Further down are entries; set down exactly and only the lines from the one with "How do I perform: Open" up to and including the one with "The height and width of the screenshot is (171, 648).", dropping each picture.

─── Supplied material ───

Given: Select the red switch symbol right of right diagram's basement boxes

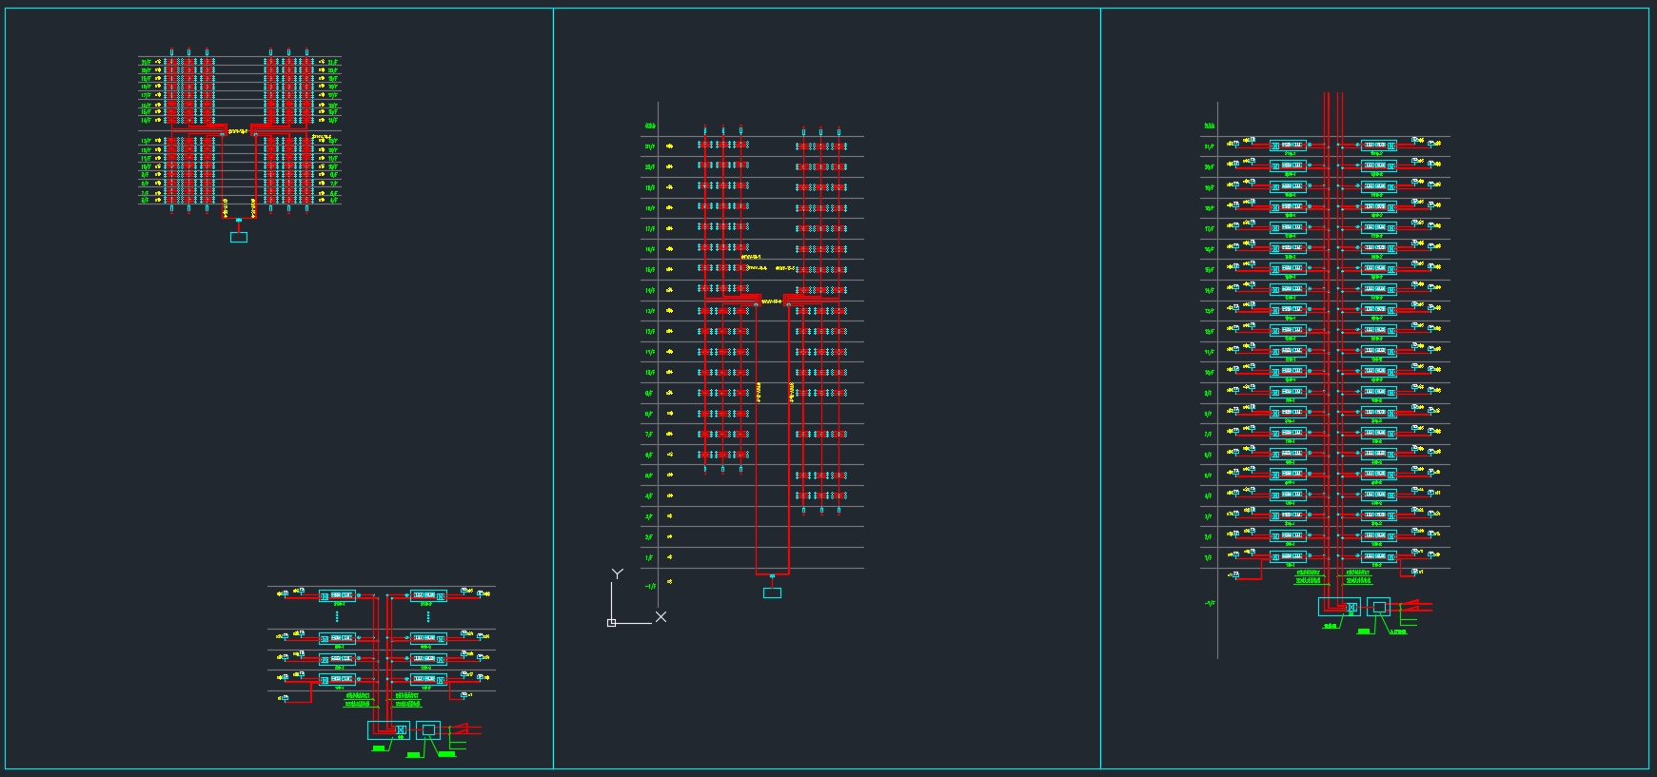Looking at the screenshot, I should (1416, 605).
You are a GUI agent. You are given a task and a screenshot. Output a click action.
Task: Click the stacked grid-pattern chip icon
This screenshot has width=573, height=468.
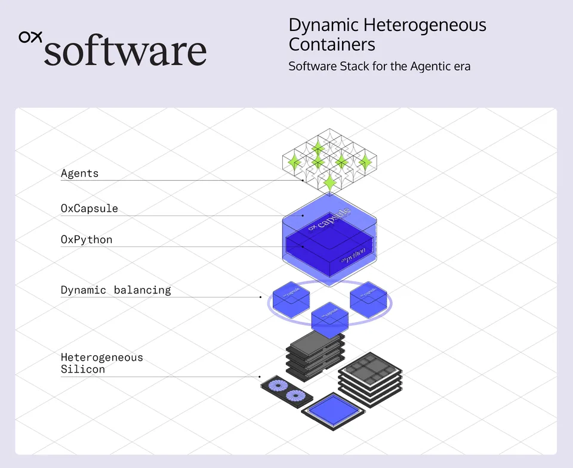pyautogui.click(x=370, y=380)
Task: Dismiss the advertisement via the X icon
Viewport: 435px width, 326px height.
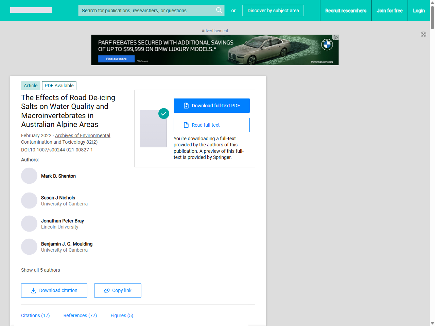Action: coord(423,34)
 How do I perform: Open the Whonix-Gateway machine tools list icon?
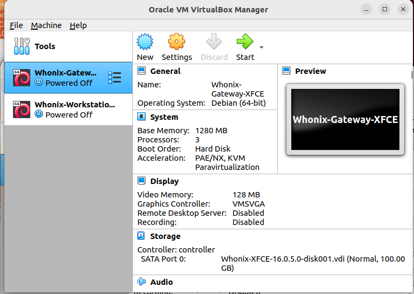point(115,78)
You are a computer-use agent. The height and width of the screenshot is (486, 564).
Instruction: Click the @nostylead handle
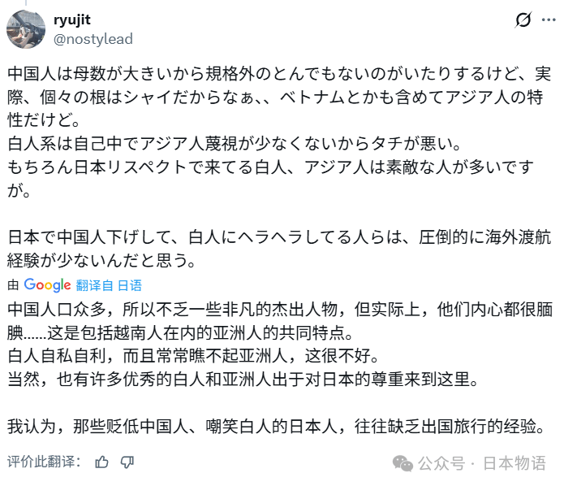point(93,39)
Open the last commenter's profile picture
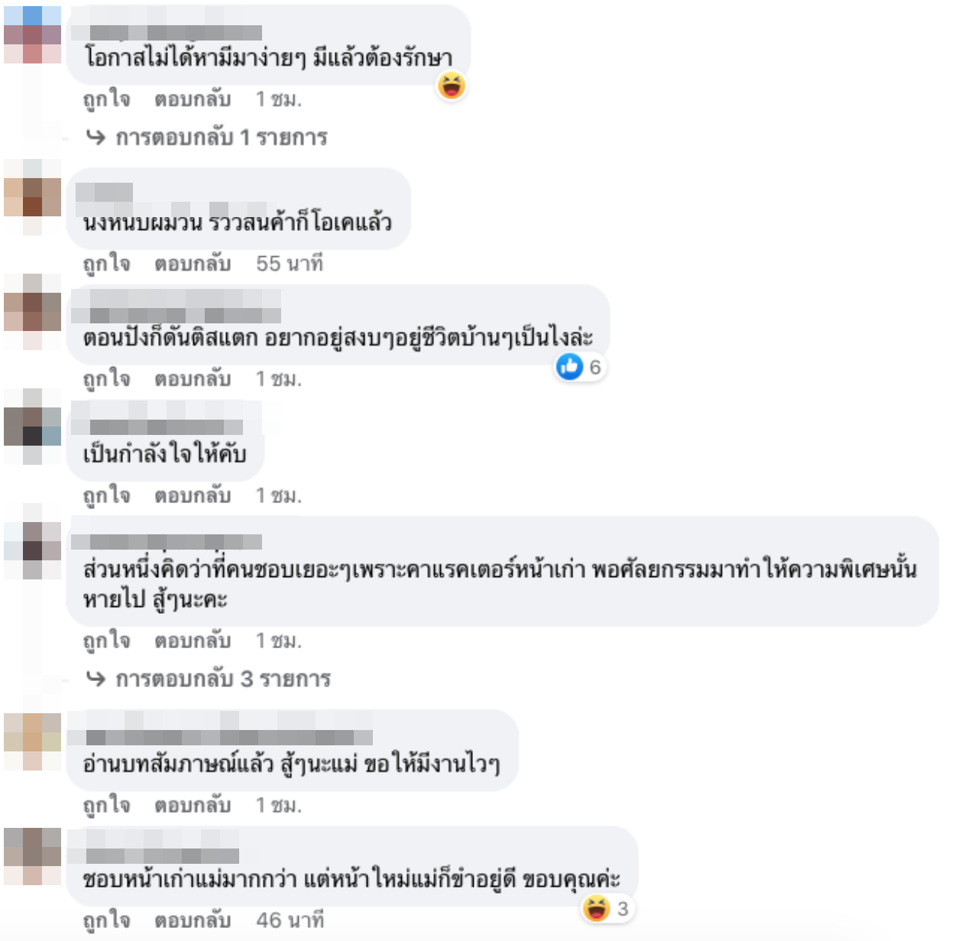978x941 pixels. [x=32, y=856]
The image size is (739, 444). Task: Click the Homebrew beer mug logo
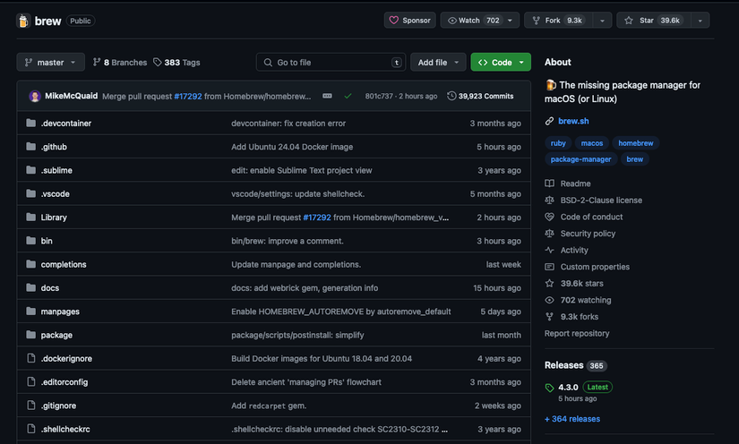point(23,21)
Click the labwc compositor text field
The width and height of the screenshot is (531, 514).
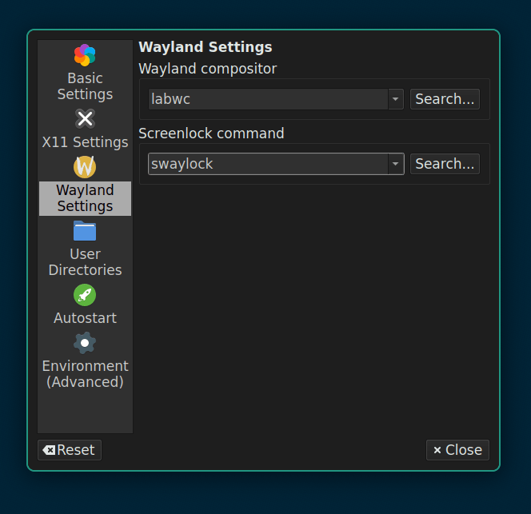(268, 99)

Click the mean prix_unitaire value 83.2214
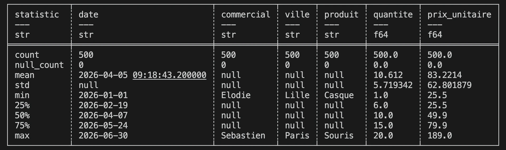[x=445, y=75]
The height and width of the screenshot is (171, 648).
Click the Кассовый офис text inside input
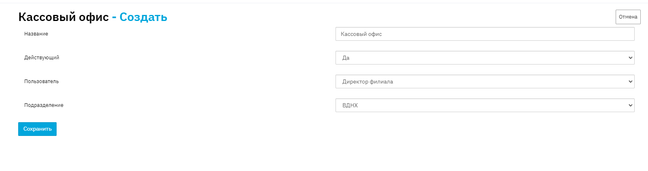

───

• **Output**:
 How do I perform: Open the Whonix-Gateway machine tools list icon?
point(115,78)
You are a computer-use agent. The height and width of the screenshot is (486, 564).
Instruction: Click the @nostylead handle
point(93,39)
Open the last commenter's profile picture
978x941 pixels. [x=32, y=856]
The image size is (739, 444). Task: Click the Homebrew beer mug logo
point(23,21)
Click the labwc compositor text field
The width and height of the screenshot is (531, 514).
(268, 99)

Click the mean prix_unitaire value 83.2214
[x=445, y=75]
The height and width of the screenshot is (171, 648).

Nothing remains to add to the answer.